Sent from AutoGuide.com Free App


----------



## rayray718 (Oct 14, 2013)

Two7elevens said:


> I did the exact same thing hahah
> 
> Sent from AutoGuide.com Free App


I find that it collects a lot of dust. I'm not sure if it's just because it's a funny texture, or the kind of plastidip. 

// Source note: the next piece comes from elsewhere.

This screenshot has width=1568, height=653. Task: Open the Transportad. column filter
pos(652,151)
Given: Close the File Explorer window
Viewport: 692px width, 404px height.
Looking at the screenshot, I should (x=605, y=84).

Sent from AutoGuide.com Free App


----------



## Two7elevens (Apr 26, 2014)

rayray718 said:


> I find that it collects a lot of dust. I'm not sure if it's just because it's a funny texture, or the kind of plastidip.
> 
> Sent from AutoGuide.com Free App


Yeah..the dust is much more noticeable nao but I find that it happens often with plasti dip. I did the wheels with the same process and it just looks dirty all the time. I think some glossifier may help but idk

Sent from AutoGuide.com Free App


----------



## rayray718 (Oct 14, 2013)

Its worth a try. I did a black base coat and I wish I had done a different base. Maybe a blue. Or I may go with a simple pearl tint with a glossy. They have so many options it makes it difficult. I'm definitely gonna invest in my own sprayer. 

Sent from AutoGuide.com Free App


----------



## Two7elevens (Apr 26, 2014)

rayray718 said:


> Its worth a try. I did a black base coat and I wish I had done a different base. Maybe a blue. Or I may go with a simple pearl tint with a glossy. They have so many options it makes it difficult. I'm definitely gonna invest in my own sprayer.
> 
> Sent from AutoGuide.com Free App


Yeah, maybe the white one as base coat should make the blue much moar brighter. Though I am thinking of doing white at some point, saw some other people's pictures and they look great.


Sent from AutoGuide.com Free App


----------



## rayray718 (Oct 14, 2013)

Two7elevens said:


> Yeah, maybe the white one as base coat should make the blue much moar brighter. Though I am thinking of doing white at some point, saw some other people's pictures and they look great.
> 
> 
> Sent from AutoGuide.com Free App


I agree! It'd be a great contrast to my all black interior. 

Sent from AutoGuide.com Free App


----------



## Merc6 (Jun 8, 2013)

rayray718 said:


> I find that it collects a lot of dust. I'm not sure if it's just because it's a funny texture, or the kind of plastidip.
> 
> Sent from AutoGuide.com Free App





Two7elevens said:


> Yeah..the dust is much more noticeable nao but I find that it happens often with plasti dip. I did the wheels with the same process and it just looks dirty all the time. I think some glossifier may help but idk
> 
> Sent from AutoGuide.com Free App


Have the same issue with red. with and w/o gloss. Using products like ice works but over time become a white ashy paste adding to the dirt issue.


----------



## rayray718 (Oct 14, 2013)

At least it's easy to do and your car always has a different look! 

Sent from AutoGuide.com Free App


----------



## Viridian (May 6, 2014)

Third Cruze's the charm!


----------